Stress……some of us deal with it better than others, some have more stress than the rest of us, and some have stress thrust upon them! Stress can show up in many different ways; upset stomach, tension headache, acid reflux, neck pain, eye strain, panic attacks, feeling frazzled, high blood pressure, forgetfulness, sadness, anger, overeating, undereating, increased smoking or drinking, worry, depression, skin disorders, sleep problems and ultimately heart disease and autoimmune disorders.
“Stress is a normal physical response to events that make you feel threatened or upset your balance in some way. When you sense danger – whether it’s real or imagined – the body’s defenses kick into high gear in a rapid, automatic process known as the “fight-or-flight” reaction, or the stress response”, says healthguide.org. We all have some version of stress. Some is ok, stress can help you in times of emergency or when life requires you to be on your toes. Chronic stress and emotional stress are the triggers for health problems. The body doesn’t know the difference between physical and psychological stress, so it will react the same way to everyday stress as it would to a life or death situation.
How do you react to everyday stress? Do you hold it in, you know, way down in your stomach, do you react or do you respond to the situation? There is a difference between reacting and responding. Reaction is just the way it sounds….you react. That could be with anger, frustration, yelling, blame, or any of the symptoms listed above. A response is a conscious solution to the problem. When something frustrating happens, taking a deep breath, looking at the problem and thinking…”OK, this just happened. What am I going to do now”?
But it doesn’t always work that way, does it? The body responds to stress quickly. Negative thoughts creap in, the tension starts. So how about some alternatives for the moments when the answer isn’t there right away? Here are some things that I always work for me for those “life’s uncertain” moments.
Change your mind: Change your mind, change your life. Positive thinking can go a long way. Fake it till you make it. Change the negative thoughts in your head to positive ones. Yes, you can!

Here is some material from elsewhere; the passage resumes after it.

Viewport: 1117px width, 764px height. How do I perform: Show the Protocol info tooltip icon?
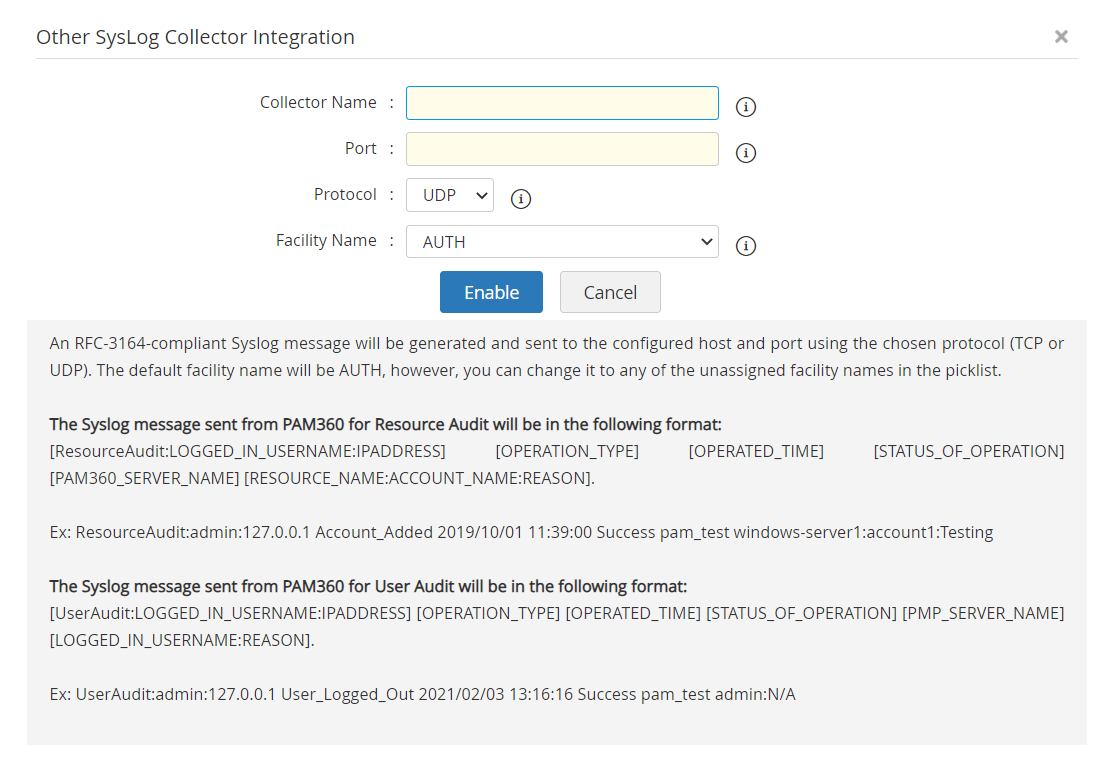(521, 199)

Laughter: Watch a classic comedy movie. Laughter can stimulate your organs, soothe tension and stomachaches and activate and relieve your stress response.
Have a good social support: Friends and family who are there to give you a sense of belonging, self worth and your friends can be there to alert you to potential stress situations. Be grateful to your friends and family for “being there” for you.
Relaxation techniques: Yoga, meditation, and tai chi can slow your heart rate, lower blood pressure, increase blood flow, improve concentration and reduce anger and frustration. If you can’t make the time for a class, just sitting still and closing your eyes and counting will help. That old saying, “count to ten” when you are ready to explode, is a great way to go.
Exercise: A simple 20 minute walk can go a long way to relieve stress and its effects. I just got back from my walk and my mind is fresh for writing.
Understanding your sources of stress can lead you to the solution. Will the above work for you or do you need something more? Seek help from a physician or therapist when it seems life’s ups and downs are just too much for you to handle alone.
Here are some natural alternatives to take for stress relief:
Nux Vomica: can help with irritability, sleeplessness and headaches.
Bach’s Rescue Remedy: Natural stress relief. I always have this on hand.
Find out what works for you. Daily stress can be reduced in intensity. Listening to a stress reducing cd in your car on the way to and from work can help to alleviate the stressors of the day. When you arrive home, changing out of your work clothes and just spending 5 minutes or more sitting and breathing.